→ **STATED GOAL**:
Reproduce the following lines word for word, leaving out the pictures.

++++++++++

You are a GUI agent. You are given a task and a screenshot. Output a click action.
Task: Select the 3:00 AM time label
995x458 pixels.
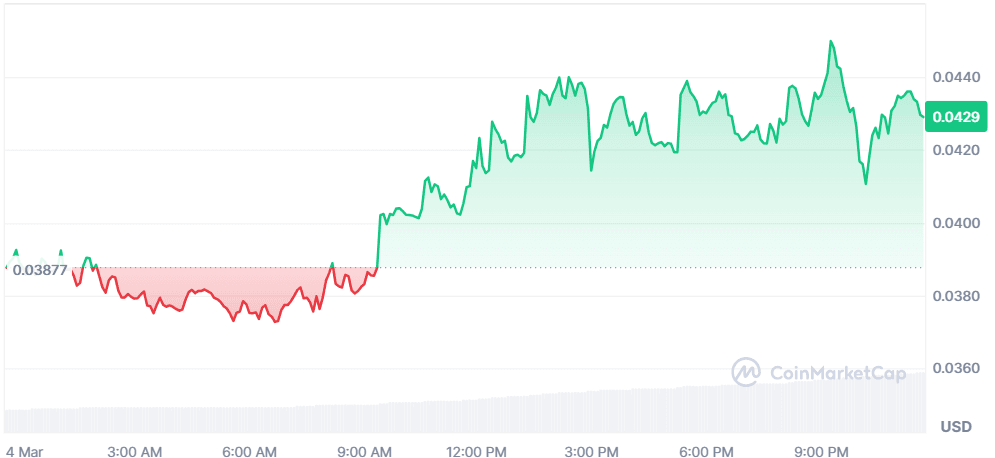pos(136,451)
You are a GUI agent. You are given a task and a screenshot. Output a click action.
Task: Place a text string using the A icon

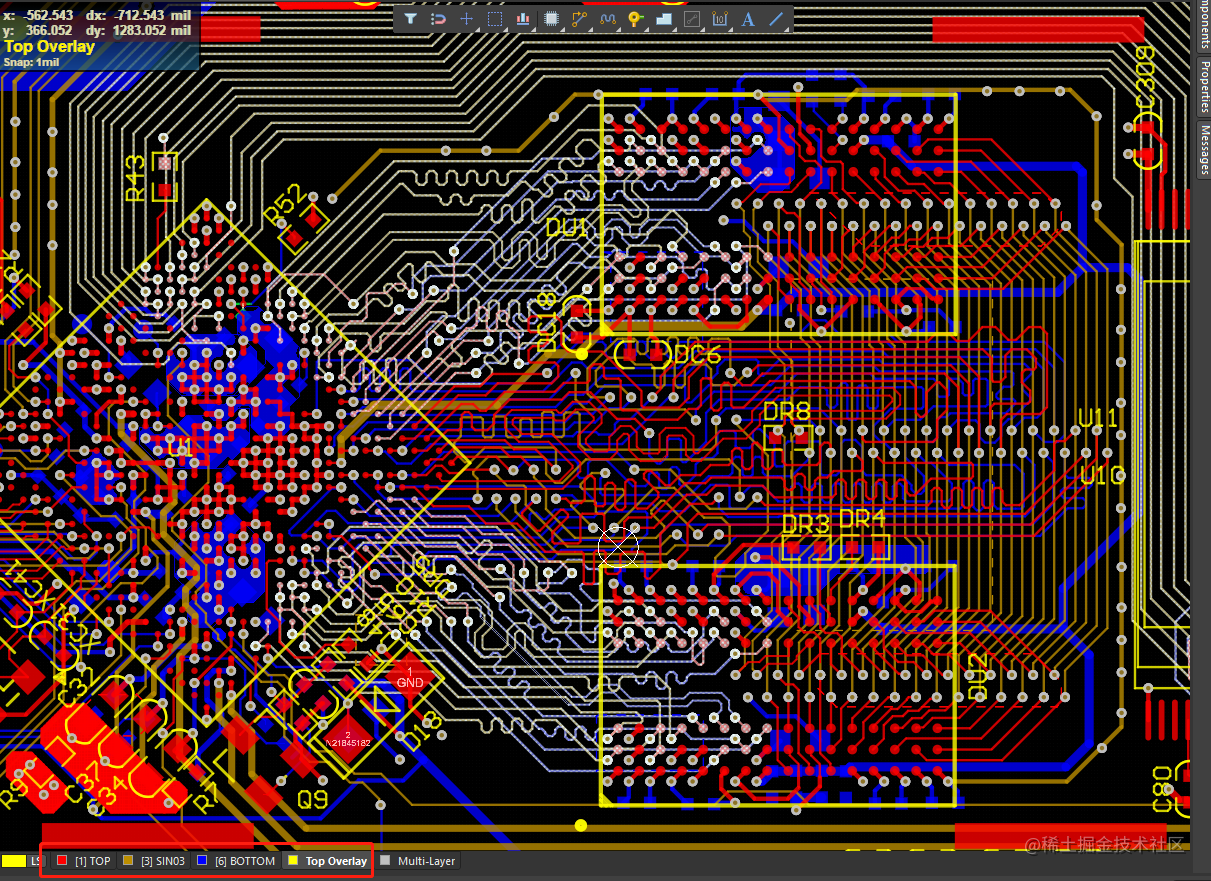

++++++++++

→ **WRITTEN RESPONSE**:
You are a GUI agent. You are given a task and a screenshot. Output a click action.
Task: Select the 3:00 AM time label
995x458 pixels.
pos(136,451)
You are a GUI agent. You are given a task and a screenshot. Output a click action.
Task: Place a text string using the A icon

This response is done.